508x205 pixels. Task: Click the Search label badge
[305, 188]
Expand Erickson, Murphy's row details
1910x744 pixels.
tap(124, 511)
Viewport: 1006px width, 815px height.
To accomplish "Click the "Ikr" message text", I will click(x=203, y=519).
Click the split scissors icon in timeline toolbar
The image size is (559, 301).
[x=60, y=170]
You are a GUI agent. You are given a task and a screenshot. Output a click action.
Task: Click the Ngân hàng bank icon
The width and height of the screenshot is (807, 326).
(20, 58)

· · · ·

__Work to be completed__
Reproduce every line of the entries above, requests included, and offset each coordinate in the answers by adding 55 to it.

__Written answer__
508x205 pixels. Task: Click the Search label badge
[360, 243]
Expand Erickson, Murphy's row details
1910x744 pixels.
tap(179, 566)
Viewport: 1006px width, 815px height.
To accomplish "Click the "Ikr" message text", I will click(x=258, y=574).
Click the split scissors icon in timeline toolbar
The image size is (559, 301).
[x=115, y=225]
You are a GUI agent. You are given a task and a screenshot. Output a click action.
Task: Click the Ngân hàng bank icon
The width and height of the screenshot is (807, 326).
(75, 113)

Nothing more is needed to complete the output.